FirstEnergy default electricity prices will double in June. Here's why

Prices for electricity for FirstEnergy customers who aren't in a government bulk buying group or buying electricity on their own will nearly double in June.
Prices for electricity for FirstEnergy customers who aren't in a government bulk buying group or buying electricity on their own will nearly double in June.

April 9, 2023 update: Consumer columnist Betty Lin-Fisher has written a follow-up column about rising default electricity prices and what to do. Click here for the story, which has some clarifications/updates to some Energy Harbor aggregation prices.

Customers who are buying electricity directly from FirstEnergy Corp. will see their rates nearly double starting in June, unless they choose a separate provider or are in a government bulk-buying group.

The average weighted base price in June will rise to at least 10.1 cents per kilowatt hour (kwh) from a current price of 5.3 cents/kwh — a 91 percent increase.


As the regulated utility, FirstEnergy and its operating companies such as Ohio Edison provide a default price to customers who do not choose their own provider. That is called the Standard Service Offer or price to compare.

About 40 percent of a customer’s bill is for generation or usage. The other part is for distribution or delivery to your home by Ohio Edison.

More: Betty Lin-Fisher: Shopping for natural gas or electricity rates in Dominion, FirstEnergy area? Start here

Why did the rate go up so much?

The price is based on a series of three competitive auctions of suppliers throughout the year monitored by the Public Utilities Commission of Ohio and blended into a price for the next year. FirstEnergy does not make a profit on the price, which is determined by the auction, and passed along to consumers, the utility said.

The results of the third auction earlier this week was blended with two other auctions in October 2022 and January and an auction on March 20. The change takes effect in June and will be in effect until May 31, 2024.

While electricity and natural gas prices have begun falling, prices last fall when FirstEnergy had its October auction were during a high point in the market, said Dave Jankowski, director of marketing for NOPEC, a large government aggregation group.

The final FirstEnergy prices have not yet been determined, but it will at least be the average weighted price.

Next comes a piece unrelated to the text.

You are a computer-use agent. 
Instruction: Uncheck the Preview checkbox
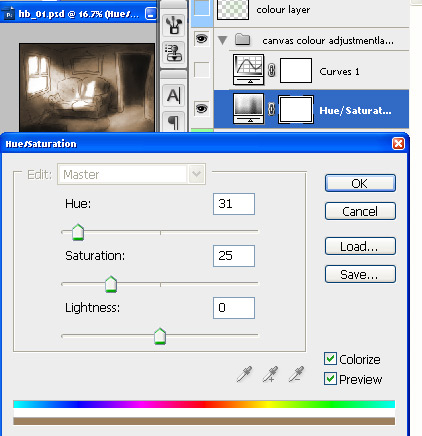[x=330, y=379]
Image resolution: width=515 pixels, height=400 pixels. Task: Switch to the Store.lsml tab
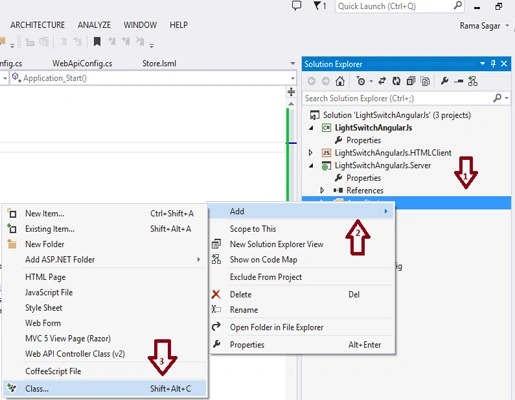pos(159,63)
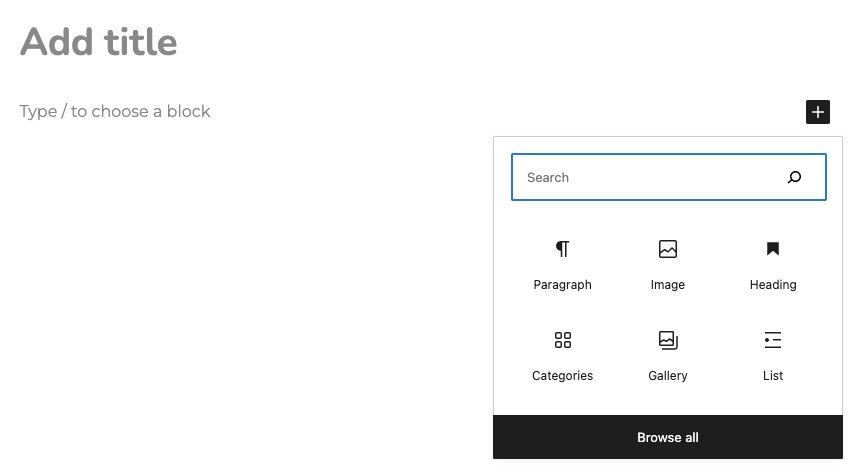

The PUCO still needs to certify the results of the auction, which is more of a formality and Ohio Edison and other FirstEnergy operating companies need to file its final rates, which will include some PUCO-approved fees.

The prices are adjusted in September to reflect the winter season, and there are also quarterly reconciliations that impact the price to compare that occur in January, April, July and October, a FirstEnergy spokesman said.

Who does this affect?

This only affects customers who are on the utility’s default price or who haven’t enrolled in a government aggregation or chosen a provider, said Matt Schilling, PUCO spokesman

Last fall and this spring, Ohio Edison’s default price has been cheaper than market prices because it was based on auctions before prices rose. The current Ohio Edison default price is 5.38 cents/kWh.  

Many communities in our area are under an aggregation with Energy Harbor, with cheaper fixed prices.

Here are some of those rates: Akron and Barberton both are on a fixed rate of 4.97 cents/kWh through May 2025; Green is 4.91 cents/kWh through May 2024; and Tallmadge is 4.96 cents/kWh through May 2024. Summit County townships (with the exception of Sagamore Hills, which is in the NOPEC aggregation) are in an Energy Harbor contract for 4.67 cents/kWh through May 2024.

You can call Energy Harbor to find out more: 866-636-3749 or 888-254-6359 to get into your community’s aggregation. If your community is not with Energy Harbor, call your local community or search online.

NOPEC, which is a large community aggregator with natural gas and electricity communities in Summit, Portage and Medina counties, last August made an unprecedented move and returned its 550,000 electricity customers to FirstEnergy utilities, saying they would save money because the default price was cheaper. NOPEC said it intended to re-enroll the customers this spring when they could offer competitive prices.

Competitors who had agreed to provide the utility default pricing cried foul and the Public Utilities Commission of Ohio suspended NOPEC’s certification to be an electric aggregator. NOPEC has been recertified by the PUCO and will be sending re-enrollment letters starting in early April to 650,000 customers in 205 communities offering a 6.42 cents/kwh rate for six months beginning in June. The price will change after that.

Customers in those communities will automatically be included unless they opt-out by May 2.

To see if you are in a NOPEC electricity community, go to at, contact your local community or call 855-667-3201.

Residential customers who are not part of a community aggregation group with a cheaper rate can shop for a new rate before June on the PUCO’s Apples to Apples chart. Go to Watch for contract terms and cancellation fees.